**Questions on the material**
• 1. In the polio text, how effective was gamma globulin in preventing the development of paralytic poliomyelitis?
• 2. From the polio text, return word for word the stretch from "OPV efficiently blocks" through "cVDPV cases (2000–2019)".

Paralytic poliomyelitis may be clinically suspected in individuals experiencing acute onset of flaccid paralysis in one or more limbs with decreased or absent tendon reflexes in the affected limbs that cannot be attributed to another apparent cause, and without sensory or cognitive loss.[49]

A laboratory diagnosis is usually made based on the recovery of poliovirus from a stool sample or a swab of the pharynx. Rarely, it may be possible to identify poliovirus in the blood or in the cerebrospinal fluid. Poliovirus samples are further analysed using reverse transcription polymerase chain reaction (RT-PCR) or genomic sequencing to determine the serotype (i.e., 1, 2, or 3), and whether the virus is a wild or vaccine-derived strain.[1]


Passive immunization

In 1950, William Hammon at the University of Pittsburgh purified the gamma globulin component of the blood plasma of polio survivors.[50] Hammon proposed the gamma globulin, which contained antibodies to poliovirus, could be used to halt poliovirus infection, prevent disease, and reduce the severity of disease in other patients who had contracted polio. The results of a large clinical trial were promising; the gamma globulin was shown to be about 80 percent effective in preventing the development of paralytic poliomyelitis.[51] It was also shown to reduce the severity of the disease in patients who developed polio.[50] Due to the limited supply of blood plasma gamma globulin was later deemed impractical for widespread use and the medical community focused on the development of a polio vaccine.[52]


A child receiving an oral polio vaccine

Two types of vaccine are used throughout the world to combat polio: an inactivated poliovirus given by injection, and a weakened poliovirus given by mouth. Both types induce immunity to polio and are effective in protecting individuals from disease.[53]

The inactivated polio vaccine (IPV) was developed in 1952 by Jonas Salk at the University of Pittsburgh, and announced to the world on 12 April 1955.[54] The Salk vaccine is based on poliovirus grown in a type of monkey kidney tissue culture (vero cell line), which is chemically inactivated with formalin.[26] After two doses of IPV (given by injection), 90 percent or more of individuals develop protective antibody to all three serotypes of poliovirus, and at least 99 percent are immune to poliovirus following three doses.[1]

Subsequently, Albert Sabin developed a polio vaccine which can be administered orally (oral polio vaccine - OPV), comprising a live, attenuated virus. It was produced by the repeated passage of the virus through nonhuman cells at subphysiological temperatures.[55] The attenuated poliovirus in the Sabin vaccine replicates very efficiently in the gut, the primary site of wild poliovirus infection and replication, but the vaccine strain is unable to replicate efficiently within nervous system tissue.[56] A single dose of Sabin's OPV produces immunity to all three poliovirus serotypes in about 50 percent of recipients. Three doses of OPV produce protective antibody to all three poliovirus types in more than 95 percent of recipients.[1] Human trials of Sabin's vaccine began in 1957,[57] and in 1958, it was selected, in competition with the live vaccines of Koprowski and other researchers, by the US National Institutes of Health.[58] Licensed in 1962,[57] it rapidly became the only polio vaccine used worldwide.[58]

OPV efficiently blocks person-to-person transmission of wild poliovirus by oral–oral and fecal–oral routes, thereby protecting both individual vaccine recipients and the wider community (herd immunity).[59] IPV confers good immunity but is less effective at preventing spread of wild poliovirus by the fecal–oral route.[60]

Wild polio vs cVDPV cases (2000–2019)

**Excerpted data**

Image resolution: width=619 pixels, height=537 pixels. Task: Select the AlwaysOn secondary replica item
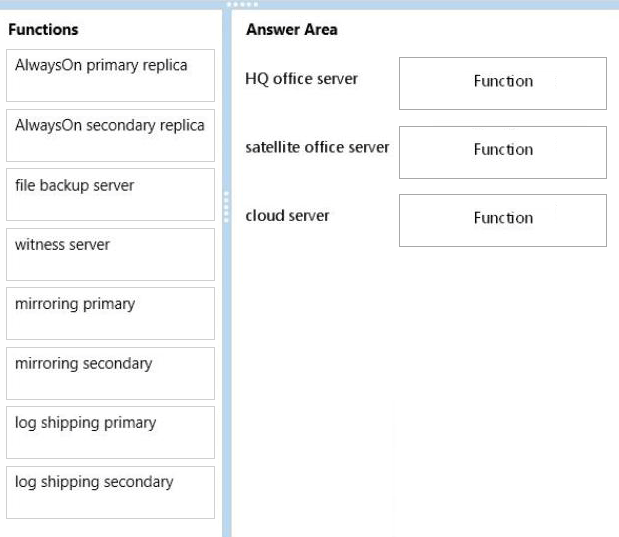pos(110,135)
--
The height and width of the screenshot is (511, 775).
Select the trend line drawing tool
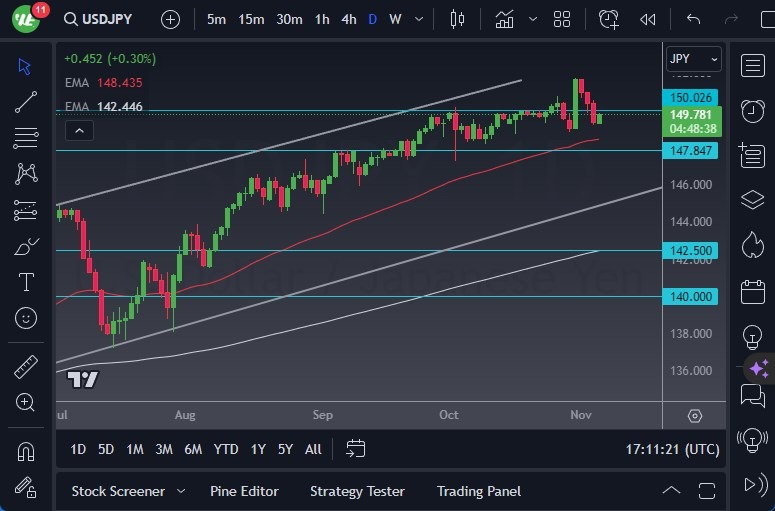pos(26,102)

**Per-task outputs**
• 1. It was about 80 percent effective.

• 2.
OPV efficiently blocks person-to-person transmission of wild poliovirus by oral–oral and fecal–oral routes, thereby protecting both individual vaccine recipients and the wider community (herd immunity).[59] IPV confers good immunity but is less effective at preventing spread of wild poliovirus by the fecal–oral route.[60]

Wild polio vs cVDPV cases (2000–2019)